### Passage provided
*** Block opens ***

BART service disruptions as protesters call for transit police to be disbanded (video)

Pub date July 12, 2011
WriterRebecca Bowe
SectionPolitics Blog

Rush hour on the BART system in downtown San Francisco was royally screwed up for several hours July 11, and for protesters who paced along station platforms chanting “No justice, no peace!” and engaging in verbal clashes with transit cops, that was the point. The group, after all, is called No Justice, No BART, and they were there to pressure the agency in the wake of a BART police shooting.

The protesters were there to call attention to the fatal July 3 shooting of Charles Hill, a man who had no permanent address. The BART passenger was gunned down roughly a minute after two transit officers responded to a call from a station agent.

Things started heating up at around 5 p.m., when protesters who had gathered at Civic Center Station, the place where the shooting occurred, moved in a procession up and down the platform, chanting. According to fliers handed out to all the participants, the plan was for groups to board and exit the train cars together.

“None of this is really a question of public opinion — nobody here is in favor of people being shot down,” an organizer said into a megaphone at the beginning of the protest. “The question is, what is it going to take to make it stop?” To cheers and applause, he said, “We’re here today to take action to stop the BART police from killing. We don’t think the BART police should exist. There’s a mobilized angry public that isn’t going to take this shit anymore.”

Here’s what happened when the group tried boarding the first train:

http://www.youtube.com/watch?v=6axP9OO3sCc

The video was captured by Josh Wolf.

BART Deputy Police Chief Daniel Hartwig was in the thick of it all. The chaos prompted police to shut down Civic Center Station and order everyone to leave. Once a dispersal order was issued, protesters and media exited the station, and passed by a line of officers from the San Francisco Police Department that had formed on the street.

The march then proceeded down Market Street to Powell station, and many activists boarded a train there, then exited at the 16th and Mission Street Station. With police and media still trailing behind, they proceeded back downtown on foot.

*** Block closes ***

Saved entries:

*** Block opens ***

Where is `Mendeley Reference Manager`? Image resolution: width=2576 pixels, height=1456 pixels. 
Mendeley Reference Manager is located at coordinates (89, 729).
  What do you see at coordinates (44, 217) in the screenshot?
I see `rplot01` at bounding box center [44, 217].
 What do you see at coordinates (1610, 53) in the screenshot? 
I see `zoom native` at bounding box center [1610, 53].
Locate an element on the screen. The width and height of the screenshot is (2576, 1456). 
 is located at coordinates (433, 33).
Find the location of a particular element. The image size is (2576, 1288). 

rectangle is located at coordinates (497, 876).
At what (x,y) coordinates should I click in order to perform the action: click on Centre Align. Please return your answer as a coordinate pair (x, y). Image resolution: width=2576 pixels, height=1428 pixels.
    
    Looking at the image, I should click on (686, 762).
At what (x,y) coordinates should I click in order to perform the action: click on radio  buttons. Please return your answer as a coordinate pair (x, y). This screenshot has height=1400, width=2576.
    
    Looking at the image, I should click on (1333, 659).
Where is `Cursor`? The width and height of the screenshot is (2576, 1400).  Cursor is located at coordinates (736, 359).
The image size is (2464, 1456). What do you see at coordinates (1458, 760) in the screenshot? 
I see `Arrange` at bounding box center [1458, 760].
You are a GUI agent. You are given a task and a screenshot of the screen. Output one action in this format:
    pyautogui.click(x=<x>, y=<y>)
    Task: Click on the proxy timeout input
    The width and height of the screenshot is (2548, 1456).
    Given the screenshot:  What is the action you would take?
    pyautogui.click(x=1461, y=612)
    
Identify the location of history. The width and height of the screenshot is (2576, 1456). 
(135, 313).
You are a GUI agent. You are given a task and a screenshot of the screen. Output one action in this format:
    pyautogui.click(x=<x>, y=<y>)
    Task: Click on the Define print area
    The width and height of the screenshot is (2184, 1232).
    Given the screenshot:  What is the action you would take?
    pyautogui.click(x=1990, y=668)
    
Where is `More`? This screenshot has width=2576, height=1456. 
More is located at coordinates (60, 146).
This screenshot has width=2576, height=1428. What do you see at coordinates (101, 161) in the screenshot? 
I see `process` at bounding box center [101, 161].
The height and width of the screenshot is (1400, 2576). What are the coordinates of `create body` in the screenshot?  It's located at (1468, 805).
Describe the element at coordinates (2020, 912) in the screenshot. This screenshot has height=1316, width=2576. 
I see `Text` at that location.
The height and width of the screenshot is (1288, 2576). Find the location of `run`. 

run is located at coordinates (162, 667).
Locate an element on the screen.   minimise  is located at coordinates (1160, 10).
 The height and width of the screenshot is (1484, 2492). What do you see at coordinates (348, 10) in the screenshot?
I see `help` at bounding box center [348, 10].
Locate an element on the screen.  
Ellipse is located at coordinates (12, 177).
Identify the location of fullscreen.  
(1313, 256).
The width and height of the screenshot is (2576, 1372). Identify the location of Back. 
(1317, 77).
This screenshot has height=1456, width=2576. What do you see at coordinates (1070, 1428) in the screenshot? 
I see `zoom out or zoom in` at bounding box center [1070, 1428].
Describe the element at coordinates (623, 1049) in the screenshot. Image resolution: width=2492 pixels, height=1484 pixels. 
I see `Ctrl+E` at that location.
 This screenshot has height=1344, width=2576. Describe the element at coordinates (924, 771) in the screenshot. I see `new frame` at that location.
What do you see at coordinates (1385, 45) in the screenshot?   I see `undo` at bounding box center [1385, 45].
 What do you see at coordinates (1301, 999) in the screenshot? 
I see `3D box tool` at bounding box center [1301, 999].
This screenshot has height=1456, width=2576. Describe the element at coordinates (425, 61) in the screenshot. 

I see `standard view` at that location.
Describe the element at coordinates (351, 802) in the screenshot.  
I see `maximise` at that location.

*** Block closes ***

### Description of the task
Reproduce the part of the BART protest article that opens with the words containing "The video was" and closes with "on the street.", replacing "chaos" with "disorder".

### The answer
The video was captured by Josh Wolf.

BART Deputy Police Chief Daniel Hartwig was in the thick of it all. The disorder prompted police to shut down Civic Center Station and order everyone to leave. Once a dispersal order was issued, protesters and media exited the station, and passed by a line of officers from the San Francisco Police Department that had formed on the street.